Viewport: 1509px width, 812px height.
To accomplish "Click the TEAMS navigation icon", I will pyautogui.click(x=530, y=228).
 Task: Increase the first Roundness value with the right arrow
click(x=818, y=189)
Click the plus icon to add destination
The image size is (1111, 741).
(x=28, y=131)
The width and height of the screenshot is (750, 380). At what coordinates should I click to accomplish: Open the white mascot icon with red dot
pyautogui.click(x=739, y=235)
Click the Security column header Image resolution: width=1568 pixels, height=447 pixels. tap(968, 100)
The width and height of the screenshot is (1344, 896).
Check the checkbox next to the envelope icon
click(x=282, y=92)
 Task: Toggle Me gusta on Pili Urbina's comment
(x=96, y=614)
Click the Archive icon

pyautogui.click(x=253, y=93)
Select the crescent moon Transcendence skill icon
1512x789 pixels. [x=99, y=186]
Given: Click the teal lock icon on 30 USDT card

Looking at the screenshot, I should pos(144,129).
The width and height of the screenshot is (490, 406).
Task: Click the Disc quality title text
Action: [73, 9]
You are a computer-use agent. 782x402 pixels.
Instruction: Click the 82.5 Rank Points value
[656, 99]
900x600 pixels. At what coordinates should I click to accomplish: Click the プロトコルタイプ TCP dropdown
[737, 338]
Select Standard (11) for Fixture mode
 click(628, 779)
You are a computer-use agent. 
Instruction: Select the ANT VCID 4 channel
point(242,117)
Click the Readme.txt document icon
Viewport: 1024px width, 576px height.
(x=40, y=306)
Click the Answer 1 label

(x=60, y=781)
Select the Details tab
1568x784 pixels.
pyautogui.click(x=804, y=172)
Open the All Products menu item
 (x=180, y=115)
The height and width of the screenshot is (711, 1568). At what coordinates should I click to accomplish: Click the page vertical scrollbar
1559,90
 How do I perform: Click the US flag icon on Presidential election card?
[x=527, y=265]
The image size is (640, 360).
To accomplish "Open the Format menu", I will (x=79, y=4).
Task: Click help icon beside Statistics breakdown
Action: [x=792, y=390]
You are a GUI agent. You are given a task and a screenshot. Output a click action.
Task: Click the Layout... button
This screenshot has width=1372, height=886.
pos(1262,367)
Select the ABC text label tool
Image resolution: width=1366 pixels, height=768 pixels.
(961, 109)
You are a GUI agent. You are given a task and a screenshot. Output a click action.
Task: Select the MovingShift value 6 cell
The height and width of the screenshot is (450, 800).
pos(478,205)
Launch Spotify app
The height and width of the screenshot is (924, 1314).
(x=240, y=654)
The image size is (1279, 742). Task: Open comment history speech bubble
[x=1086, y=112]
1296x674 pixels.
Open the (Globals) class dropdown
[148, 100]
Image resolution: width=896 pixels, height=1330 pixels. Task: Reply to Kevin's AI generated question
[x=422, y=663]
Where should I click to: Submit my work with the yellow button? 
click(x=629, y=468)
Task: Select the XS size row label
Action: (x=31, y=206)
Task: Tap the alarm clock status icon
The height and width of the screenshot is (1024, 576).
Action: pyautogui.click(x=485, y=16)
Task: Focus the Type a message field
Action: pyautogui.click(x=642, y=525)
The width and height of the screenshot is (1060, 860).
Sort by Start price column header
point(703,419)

EXERCISE BRIEF: In full and without edits, repeat the listing above.

EXPECTED ANSWER:
Viewport: 1509px width, 812px height.
To accomplish "Click the TEAMS navigation icon", I will pyautogui.click(x=530, y=228).
 Task: Increase the first Roundness value with the right arrow
click(x=818, y=189)
Click the plus icon to add destination
The image size is (1111, 741).
(x=28, y=131)
The width and height of the screenshot is (750, 380). At what coordinates should I click to accomplish: Open the white mascot icon with red dot
pyautogui.click(x=739, y=235)
Click the Security column header Image resolution: width=1568 pixels, height=447 pixels. tap(968, 100)
The width and height of the screenshot is (1344, 896).
Check the checkbox next to the envelope icon
click(x=282, y=92)
 Task: Toggle Me gusta on Pili Urbina's comment
(x=96, y=614)
Click the Archive icon

pyautogui.click(x=253, y=93)
Select the crescent moon Transcendence skill icon
1512x789 pixels. [x=99, y=186]
Given: Click the teal lock icon on 30 USDT card

Looking at the screenshot, I should pos(144,129).
The width and height of the screenshot is (490, 406).
Task: Click the Disc quality title text
Action: [73, 9]
You are a computer-use agent. 782x402 pixels.
Instruction: Click the 82.5 Rank Points value
[656, 99]
900x600 pixels. At what coordinates should I click to accomplish: Click the プロトコルタイプ TCP dropdown
[737, 338]
Select Standard (11) for Fixture mode
 click(628, 779)
You are a computer-use agent. 
Instruction: Select the ANT VCID 4 channel
point(242,117)
Click the Readme.txt document icon
Viewport: 1024px width, 576px height.
(x=40, y=306)
Click the Answer 1 label

(x=60, y=781)
Select the Details tab
1568x784 pixels.
pyautogui.click(x=804, y=172)
Open the All Products menu item
 (x=180, y=115)
The height and width of the screenshot is (711, 1568). At what coordinates should I click to accomplish: Click the page vertical scrollbar
1559,90
 How do I perform: Click the US flag icon on Presidential election card?
[x=527, y=265]
The image size is (640, 360).
To accomplish "Open the Format menu", I will (x=79, y=4).
Task: Click help icon beside Statistics breakdown
Action: [x=792, y=390]
You are a GUI agent. You are given a task and a screenshot. Output a click action.
Task: Click the Layout... button
This screenshot has width=1372, height=886.
pos(1262,367)
Select the ABC text label tool
Image resolution: width=1366 pixels, height=768 pixels.
(961, 109)
You are a GUI agent. You are given a task and a screenshot. Output a click action.
Task: Select the MovingShift value 6 cell
The height and width of the screenshot is (450, 800).
pos(478,205)
Launch Spotify app
The height and width of the screenshot is (924, 1314).
(x=240, y=654)
The image size is (1279, 742). Task: Open comment history speech bubble
[x=1086, y=112]
1296x674 pixels.
Open the (Globals) class dropdown
[148, 100]
Image resolution: width=896 pixels, height=1330 pixels. Task: Reply to Kevin's AI generated question
[x=422, y=663]
Where should I click to: Submit my work with the yellow button? 
click(x=629, y=468)
Task: Select the XS size row label
Action: (x=31, y=206)
Task: Tap the alarm clock status icon
The height and width of the screenshot is (1024, 576).
Action: pyautogui.click(x=485, y=16)
Task: Focus the Type a message field
Action: pyautogui.click(x=642, y=525)
The width and height of the screenshot is (1060, 860).
Sort by Start price column header
point(703,419)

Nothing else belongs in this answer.